▶ _Aim of the exercise_:
Rescale the stretch of the records from the line containing "Click the Copy icon in context menu" through the line containing "point(654,69)". Write out only those lines again, requests included. Multiply each click coordinate in the answers by 0.65 and round to whole numbers, with halves rounded up. Leave the numbers in the requests unchanged.

[Data records]
▼▼▼

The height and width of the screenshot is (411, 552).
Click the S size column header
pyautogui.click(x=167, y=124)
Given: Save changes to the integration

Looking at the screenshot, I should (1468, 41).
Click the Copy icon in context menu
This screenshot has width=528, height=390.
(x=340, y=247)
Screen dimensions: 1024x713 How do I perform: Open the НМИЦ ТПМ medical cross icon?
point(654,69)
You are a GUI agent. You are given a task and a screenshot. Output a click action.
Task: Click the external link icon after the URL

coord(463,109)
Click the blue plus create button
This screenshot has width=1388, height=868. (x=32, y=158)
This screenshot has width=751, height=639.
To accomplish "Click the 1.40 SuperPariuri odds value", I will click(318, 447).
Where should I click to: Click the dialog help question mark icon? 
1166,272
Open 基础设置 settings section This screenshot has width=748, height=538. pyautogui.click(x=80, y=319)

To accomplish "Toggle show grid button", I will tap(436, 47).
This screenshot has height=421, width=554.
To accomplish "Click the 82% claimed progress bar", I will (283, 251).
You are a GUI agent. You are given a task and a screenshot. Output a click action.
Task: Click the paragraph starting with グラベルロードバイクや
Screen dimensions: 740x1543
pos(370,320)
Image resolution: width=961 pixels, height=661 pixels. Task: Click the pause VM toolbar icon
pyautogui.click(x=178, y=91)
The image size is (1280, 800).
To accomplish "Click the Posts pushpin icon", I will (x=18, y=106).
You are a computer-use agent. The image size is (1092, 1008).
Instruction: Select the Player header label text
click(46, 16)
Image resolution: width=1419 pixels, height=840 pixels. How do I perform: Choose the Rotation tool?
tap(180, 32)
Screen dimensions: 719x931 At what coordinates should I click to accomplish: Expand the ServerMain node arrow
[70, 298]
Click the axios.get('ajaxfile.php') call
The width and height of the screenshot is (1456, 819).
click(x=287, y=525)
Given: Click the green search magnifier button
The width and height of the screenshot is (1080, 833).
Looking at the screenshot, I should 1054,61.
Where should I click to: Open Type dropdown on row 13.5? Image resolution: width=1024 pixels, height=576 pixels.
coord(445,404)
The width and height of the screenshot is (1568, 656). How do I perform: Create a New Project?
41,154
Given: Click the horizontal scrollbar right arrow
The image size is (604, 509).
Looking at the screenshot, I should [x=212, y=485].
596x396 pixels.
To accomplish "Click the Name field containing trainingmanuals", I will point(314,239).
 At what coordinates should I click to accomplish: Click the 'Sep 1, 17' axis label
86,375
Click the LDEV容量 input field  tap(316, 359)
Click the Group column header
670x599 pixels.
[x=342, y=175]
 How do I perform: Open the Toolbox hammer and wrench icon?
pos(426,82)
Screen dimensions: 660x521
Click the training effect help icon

▲▲▲

▶ _Full output_:
Click the Copy icon in context menu
This screenshot has width=528, height=390.
(x=221, y=161)
Screen dimensions: 1024x713 How do I perform: Open the НМИЦ ТПМ medical cross icon?
point(425,45)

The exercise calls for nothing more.